Regulation by calmodulin of adenylate cyclase activity in anterior pituitary.

The control of adenylate cyclase activity is exerted through separate components: receptors, guanyl nucleotide-binding protein, catalytic subunit, calmodulin (CaM), and divalent cations. We examined the roles of CaM, Mg+2, and Ca+2 in the regulation of adenylate cyclase activity in plasma membranes from anterior pituitary. Adenylate cyclase activity was reduced with 2.5 mM EGTA, 125 micrograms/ml compound 48/80, and 200 microM trifluoperazine, which are known inhibitors of CaM in a variety of tissues. Mg+2, in excess of ATP, stimulated adenylate cyclase activity. Ca+2 produced a biphasic effect on adenylate cyclase activity over the concentration range of 0.1-10 mM, exhibiting inhibition up to 2.0 mM and stimulation above that.
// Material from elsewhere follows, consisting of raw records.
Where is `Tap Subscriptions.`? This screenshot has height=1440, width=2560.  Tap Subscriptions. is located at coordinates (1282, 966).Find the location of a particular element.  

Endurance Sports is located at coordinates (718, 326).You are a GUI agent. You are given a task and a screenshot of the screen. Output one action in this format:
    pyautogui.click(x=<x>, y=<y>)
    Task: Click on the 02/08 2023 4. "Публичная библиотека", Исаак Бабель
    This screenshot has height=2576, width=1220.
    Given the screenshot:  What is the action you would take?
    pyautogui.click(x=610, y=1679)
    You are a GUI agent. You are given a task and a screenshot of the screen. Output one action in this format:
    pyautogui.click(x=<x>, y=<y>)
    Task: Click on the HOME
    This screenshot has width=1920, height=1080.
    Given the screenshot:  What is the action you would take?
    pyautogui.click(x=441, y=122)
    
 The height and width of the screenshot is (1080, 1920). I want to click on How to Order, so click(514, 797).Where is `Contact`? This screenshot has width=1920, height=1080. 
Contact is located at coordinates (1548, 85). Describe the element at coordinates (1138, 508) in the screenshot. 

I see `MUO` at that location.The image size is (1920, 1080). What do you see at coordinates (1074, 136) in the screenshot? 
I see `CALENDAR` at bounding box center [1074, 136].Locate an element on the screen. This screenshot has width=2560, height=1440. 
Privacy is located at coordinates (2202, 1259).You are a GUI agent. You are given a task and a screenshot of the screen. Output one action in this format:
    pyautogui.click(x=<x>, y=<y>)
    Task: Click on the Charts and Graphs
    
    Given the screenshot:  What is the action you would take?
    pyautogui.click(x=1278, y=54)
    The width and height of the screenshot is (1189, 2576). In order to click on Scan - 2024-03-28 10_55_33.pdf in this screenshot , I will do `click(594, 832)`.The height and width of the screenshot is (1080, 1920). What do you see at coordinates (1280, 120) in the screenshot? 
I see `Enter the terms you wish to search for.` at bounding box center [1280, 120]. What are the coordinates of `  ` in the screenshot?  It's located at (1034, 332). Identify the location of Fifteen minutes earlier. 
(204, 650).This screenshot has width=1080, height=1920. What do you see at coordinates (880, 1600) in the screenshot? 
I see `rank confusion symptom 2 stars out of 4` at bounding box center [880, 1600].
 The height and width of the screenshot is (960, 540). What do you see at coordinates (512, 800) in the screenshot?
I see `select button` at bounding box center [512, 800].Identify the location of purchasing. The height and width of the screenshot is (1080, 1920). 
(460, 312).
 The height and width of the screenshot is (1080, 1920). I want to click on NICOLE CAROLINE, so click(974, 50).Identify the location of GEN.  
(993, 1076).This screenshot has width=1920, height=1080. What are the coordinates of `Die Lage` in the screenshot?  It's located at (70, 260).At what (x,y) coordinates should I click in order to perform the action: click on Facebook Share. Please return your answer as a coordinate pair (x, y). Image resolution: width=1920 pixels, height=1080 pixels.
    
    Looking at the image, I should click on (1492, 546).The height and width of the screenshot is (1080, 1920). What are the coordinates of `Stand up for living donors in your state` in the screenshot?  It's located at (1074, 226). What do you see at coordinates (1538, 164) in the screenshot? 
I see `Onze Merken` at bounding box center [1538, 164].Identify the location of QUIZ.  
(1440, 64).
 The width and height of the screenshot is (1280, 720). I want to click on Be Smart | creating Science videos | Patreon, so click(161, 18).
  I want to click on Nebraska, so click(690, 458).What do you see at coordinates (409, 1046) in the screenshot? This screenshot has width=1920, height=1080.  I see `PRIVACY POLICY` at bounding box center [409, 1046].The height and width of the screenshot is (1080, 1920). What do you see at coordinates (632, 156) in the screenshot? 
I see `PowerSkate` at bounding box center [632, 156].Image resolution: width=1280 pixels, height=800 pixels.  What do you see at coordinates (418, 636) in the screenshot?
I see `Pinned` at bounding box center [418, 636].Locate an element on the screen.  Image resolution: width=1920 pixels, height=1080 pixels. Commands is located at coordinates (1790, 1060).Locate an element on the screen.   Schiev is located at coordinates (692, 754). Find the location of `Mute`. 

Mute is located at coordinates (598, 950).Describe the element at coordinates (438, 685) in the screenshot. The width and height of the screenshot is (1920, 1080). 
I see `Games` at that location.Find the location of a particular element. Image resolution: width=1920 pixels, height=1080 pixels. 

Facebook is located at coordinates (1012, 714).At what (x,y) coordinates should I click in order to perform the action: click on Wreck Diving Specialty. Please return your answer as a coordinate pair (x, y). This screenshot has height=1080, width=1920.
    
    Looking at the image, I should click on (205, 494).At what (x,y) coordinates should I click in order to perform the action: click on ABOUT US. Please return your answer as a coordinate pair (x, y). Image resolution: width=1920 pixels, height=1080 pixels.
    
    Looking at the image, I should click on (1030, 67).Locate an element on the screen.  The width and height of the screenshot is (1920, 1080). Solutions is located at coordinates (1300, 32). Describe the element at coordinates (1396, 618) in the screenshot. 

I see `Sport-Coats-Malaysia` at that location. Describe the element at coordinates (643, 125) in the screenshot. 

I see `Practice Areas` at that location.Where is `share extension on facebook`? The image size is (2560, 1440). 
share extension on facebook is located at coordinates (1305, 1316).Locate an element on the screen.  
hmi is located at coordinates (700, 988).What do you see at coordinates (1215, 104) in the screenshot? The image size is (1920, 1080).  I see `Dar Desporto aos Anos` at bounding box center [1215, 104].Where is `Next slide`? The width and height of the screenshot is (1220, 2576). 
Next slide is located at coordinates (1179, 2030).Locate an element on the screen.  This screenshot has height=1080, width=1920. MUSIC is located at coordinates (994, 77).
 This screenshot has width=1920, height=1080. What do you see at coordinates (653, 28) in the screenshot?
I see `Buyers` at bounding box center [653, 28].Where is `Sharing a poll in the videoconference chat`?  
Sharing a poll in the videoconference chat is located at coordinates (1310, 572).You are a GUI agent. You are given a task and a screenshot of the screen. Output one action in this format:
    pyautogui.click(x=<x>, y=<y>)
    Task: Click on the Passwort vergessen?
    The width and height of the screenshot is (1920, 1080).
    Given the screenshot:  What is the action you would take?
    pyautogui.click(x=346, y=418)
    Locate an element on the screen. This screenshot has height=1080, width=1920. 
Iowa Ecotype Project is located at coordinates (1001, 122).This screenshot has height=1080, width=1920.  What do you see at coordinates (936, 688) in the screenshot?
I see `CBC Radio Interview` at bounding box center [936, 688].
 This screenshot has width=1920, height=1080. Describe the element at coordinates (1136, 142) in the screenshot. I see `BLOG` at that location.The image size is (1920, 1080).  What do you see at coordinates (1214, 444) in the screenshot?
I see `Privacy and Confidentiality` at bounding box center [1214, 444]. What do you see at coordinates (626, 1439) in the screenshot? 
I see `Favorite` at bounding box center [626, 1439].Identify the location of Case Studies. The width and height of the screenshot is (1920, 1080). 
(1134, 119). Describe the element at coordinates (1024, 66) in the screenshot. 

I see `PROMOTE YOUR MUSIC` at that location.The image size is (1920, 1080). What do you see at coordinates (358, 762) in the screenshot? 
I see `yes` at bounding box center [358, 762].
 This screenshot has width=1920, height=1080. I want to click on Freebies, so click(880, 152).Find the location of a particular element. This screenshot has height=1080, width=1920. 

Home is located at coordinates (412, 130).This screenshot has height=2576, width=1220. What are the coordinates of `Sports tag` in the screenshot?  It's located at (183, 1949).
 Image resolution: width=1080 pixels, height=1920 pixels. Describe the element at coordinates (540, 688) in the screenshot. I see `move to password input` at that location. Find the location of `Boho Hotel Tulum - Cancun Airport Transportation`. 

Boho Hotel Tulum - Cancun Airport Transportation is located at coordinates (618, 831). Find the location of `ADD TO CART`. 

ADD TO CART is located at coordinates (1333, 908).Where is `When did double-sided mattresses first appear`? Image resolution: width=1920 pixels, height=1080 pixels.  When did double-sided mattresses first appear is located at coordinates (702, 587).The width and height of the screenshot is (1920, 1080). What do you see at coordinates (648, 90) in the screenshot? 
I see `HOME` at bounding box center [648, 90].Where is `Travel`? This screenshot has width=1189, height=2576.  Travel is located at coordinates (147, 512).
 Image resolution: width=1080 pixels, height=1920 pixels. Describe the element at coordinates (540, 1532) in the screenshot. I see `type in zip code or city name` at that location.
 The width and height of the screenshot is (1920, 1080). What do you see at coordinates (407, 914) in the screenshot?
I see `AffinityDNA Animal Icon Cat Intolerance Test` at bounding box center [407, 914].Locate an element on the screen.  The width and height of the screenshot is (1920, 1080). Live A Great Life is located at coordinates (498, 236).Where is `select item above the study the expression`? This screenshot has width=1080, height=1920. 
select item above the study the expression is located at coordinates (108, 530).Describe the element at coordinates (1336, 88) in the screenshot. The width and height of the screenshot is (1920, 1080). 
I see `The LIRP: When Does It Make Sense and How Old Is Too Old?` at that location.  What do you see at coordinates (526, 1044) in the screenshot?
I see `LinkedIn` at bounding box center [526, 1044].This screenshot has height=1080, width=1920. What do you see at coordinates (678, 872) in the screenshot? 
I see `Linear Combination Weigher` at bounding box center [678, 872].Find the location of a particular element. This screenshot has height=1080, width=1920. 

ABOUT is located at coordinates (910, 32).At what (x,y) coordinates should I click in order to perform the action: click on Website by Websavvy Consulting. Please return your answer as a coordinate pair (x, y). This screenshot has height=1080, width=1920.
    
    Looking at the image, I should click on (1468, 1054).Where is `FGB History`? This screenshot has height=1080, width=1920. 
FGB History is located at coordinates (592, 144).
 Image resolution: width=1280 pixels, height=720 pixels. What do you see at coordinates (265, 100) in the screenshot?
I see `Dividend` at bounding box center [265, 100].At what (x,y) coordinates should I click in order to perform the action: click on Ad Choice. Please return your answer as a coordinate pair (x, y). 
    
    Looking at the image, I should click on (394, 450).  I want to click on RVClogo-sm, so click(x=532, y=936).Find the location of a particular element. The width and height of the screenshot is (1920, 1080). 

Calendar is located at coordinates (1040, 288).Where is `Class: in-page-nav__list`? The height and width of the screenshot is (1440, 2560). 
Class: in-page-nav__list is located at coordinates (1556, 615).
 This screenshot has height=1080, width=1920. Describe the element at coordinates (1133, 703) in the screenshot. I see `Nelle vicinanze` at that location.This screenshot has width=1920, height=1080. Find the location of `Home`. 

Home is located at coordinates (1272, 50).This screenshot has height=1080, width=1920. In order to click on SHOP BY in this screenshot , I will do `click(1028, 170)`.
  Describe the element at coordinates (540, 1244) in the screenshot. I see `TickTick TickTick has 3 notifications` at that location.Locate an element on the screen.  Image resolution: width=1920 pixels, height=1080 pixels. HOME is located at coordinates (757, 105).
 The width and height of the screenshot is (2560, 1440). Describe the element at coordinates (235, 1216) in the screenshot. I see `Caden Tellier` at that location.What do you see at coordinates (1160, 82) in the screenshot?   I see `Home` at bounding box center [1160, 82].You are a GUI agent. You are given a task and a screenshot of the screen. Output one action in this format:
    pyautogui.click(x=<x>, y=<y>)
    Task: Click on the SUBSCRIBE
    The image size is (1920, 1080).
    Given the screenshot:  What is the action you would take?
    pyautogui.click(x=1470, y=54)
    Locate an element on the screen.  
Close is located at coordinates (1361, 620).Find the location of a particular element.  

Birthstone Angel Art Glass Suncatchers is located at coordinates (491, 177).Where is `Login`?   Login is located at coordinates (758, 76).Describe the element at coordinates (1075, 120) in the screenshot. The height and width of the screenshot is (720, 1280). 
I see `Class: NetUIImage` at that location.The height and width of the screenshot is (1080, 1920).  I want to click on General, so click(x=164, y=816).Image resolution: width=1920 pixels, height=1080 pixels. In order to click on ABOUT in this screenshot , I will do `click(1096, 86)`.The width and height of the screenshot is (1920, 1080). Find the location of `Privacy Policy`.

GTP, 5'-guanylylimidodiphosphate, and F- each enhanced adenylate cyclase activity, but activity stimulated after each of these agents was reduced or returned toward control values by administration of compound 48/80 or trifluoperazine. In the absence of free Mg+2 (i.e. Mg+2 in excess of ATP concentrations), 10 mM Ca+2 produced marked stimulation of adenylate activity which was not reduced by trifluoperazine. We concluded that the plasma membranes from anterior pituitary possess a CaM-dependent adenylate cyclase and that activation of adenylate cyclase by guanyl nucleotide-binding protein requires CaM. Ca+2 may have allosteric binding sites on the catalytic subunit, and Ca+2 and Mg+2 appear to have antagonistic effects at different binding sites.